> _Exercise objective_
Write out the rows below again, switching every occurrence of "水漏れ" to "漏水" and changing nothing else. Omit the pictures.

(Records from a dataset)
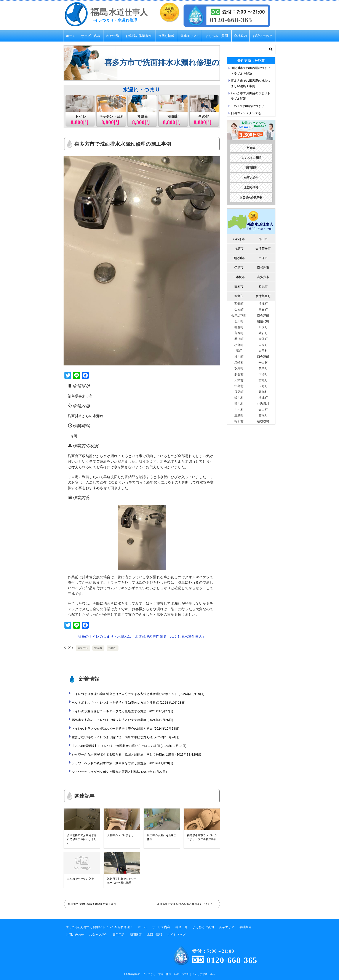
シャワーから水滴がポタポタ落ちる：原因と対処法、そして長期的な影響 (136, 754)
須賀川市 (239, 258)
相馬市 (263, 286)
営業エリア (188, 36)
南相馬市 (263, 267)
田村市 (239, 286)
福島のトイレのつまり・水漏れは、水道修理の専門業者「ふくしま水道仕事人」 (142, 636)
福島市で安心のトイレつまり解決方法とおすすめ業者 (123, 720)
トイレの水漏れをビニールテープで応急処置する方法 (123, 711)
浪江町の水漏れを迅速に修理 (162, 837)
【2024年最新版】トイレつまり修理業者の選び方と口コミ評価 (129, 746)
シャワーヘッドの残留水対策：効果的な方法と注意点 (123, 763)
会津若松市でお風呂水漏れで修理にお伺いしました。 (81, 839)
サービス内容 (91, 36)
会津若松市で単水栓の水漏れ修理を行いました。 (186, 904)
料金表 (251, 148)
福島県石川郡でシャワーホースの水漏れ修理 (122, 881)
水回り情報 (166, 36)
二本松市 (239, 277)
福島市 (239, 248)
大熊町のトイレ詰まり (120, 835)
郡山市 (263, 239)
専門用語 (251, 168)
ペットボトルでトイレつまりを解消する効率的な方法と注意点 (129, 702)
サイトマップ (176, 934)
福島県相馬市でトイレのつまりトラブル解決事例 (202, 837)
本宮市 (239, 296)
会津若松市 (263, 248)
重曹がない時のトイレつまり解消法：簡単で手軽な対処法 (126, 737)
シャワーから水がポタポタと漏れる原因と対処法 (119, 772)
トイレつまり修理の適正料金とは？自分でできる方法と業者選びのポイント (138, 694)
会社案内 (240, 36)
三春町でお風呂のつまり (247, 106)
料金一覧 (113, 36)
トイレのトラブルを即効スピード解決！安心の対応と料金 (126, 728)
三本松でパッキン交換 (80, 879)
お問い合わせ (262, 36)
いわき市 (239, 239)
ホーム (71, 36)
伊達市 (239, 267)
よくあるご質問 (216, 36)
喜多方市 (83, 648)
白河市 (263, 258)
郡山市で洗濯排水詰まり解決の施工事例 (92, 904)
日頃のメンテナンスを (246, 113)
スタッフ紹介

> _Expected answer_
シャワーから水滴がポタポタ落ちる：原因と対処法、そして長期的な影響 (136, 754)
須賀川市 (239, 258)
相馬市 (263, 286)
営業エリア (188, 36)
南相馬市 (263, 267)
田村市 (239, 286)
福島のトイレのつまり・漏水は、水道修理の専門業者「ふくしま水道仕事人」 (142, 636)
福島市で安心のトイレつまり解決方法とおすすめ業者 (123, 720)
トイレの漏水をビニールテープで応急処置する方法 (123, 711)
浪江町の漏水を迅速に修理 (162, 837)
【2024年最新版】トイレつまり修理業者の選び方と口コミ評価 (129, 746)
シャワーヘッドの残留水対策：効果的な方法と注意点 (123, 763)
会津若松市でお風呂漏水で修理にお伺いしました。 (81, 839)
サービス内容 (91, 36)
会津若松市で単水栓の漏水修理を行いました。 (186, 904)
料金表 (251, 148)
福島県石川郡でシャワーホースの漏水修理 (122, 881)
水回り情報 (166, 36)
二本松市 (239, 277)
福島市 (239, 248)
大熊町のトイレ詰まり (120, 835)
郡山市 (263, 239)
専門用語 (251, 168)
ペットボトルでトイレつまりを解消する効率的な方法と注意点 (129, 702)
サイトマップ (176, 934)
福島県相馬市でトイレのつまりトラブル解決事例 (202, 837)
本宮市 (239, 296)
会津若松市 (263, 248)
重曹がない時のトイレつまり解消法：簡単で手軽な対処法 (126, 737)
シャワーから水がポタポタと漏れる原因と対処法 (119, 772)
トイレつまり修理の適正料金とは？自分でできる方法と業者選びのポイント (138, 694)
会社案内 (240, 36)
三春町でお風呂のつまり (247, 106)
料金一覧 (113, 36)
トイレのトラブルを即効スピード解決！安心の対応と料金 (126, 728)
三本松でパッキン交換 (80, 879)
お問い合わせ (262, 36)
いわき市 (239, 239)
ホーム (71, 36)
伊達市 (239, 267)
よくあるご質問 (216, 36)
喜多方市 (83, 648)
白河市 (263, 258)
郡山市で洗濯排水詰まり解決の施工事例 (92, 904)
日頃のメンテナンスを (246, 113)
スタッフ紹介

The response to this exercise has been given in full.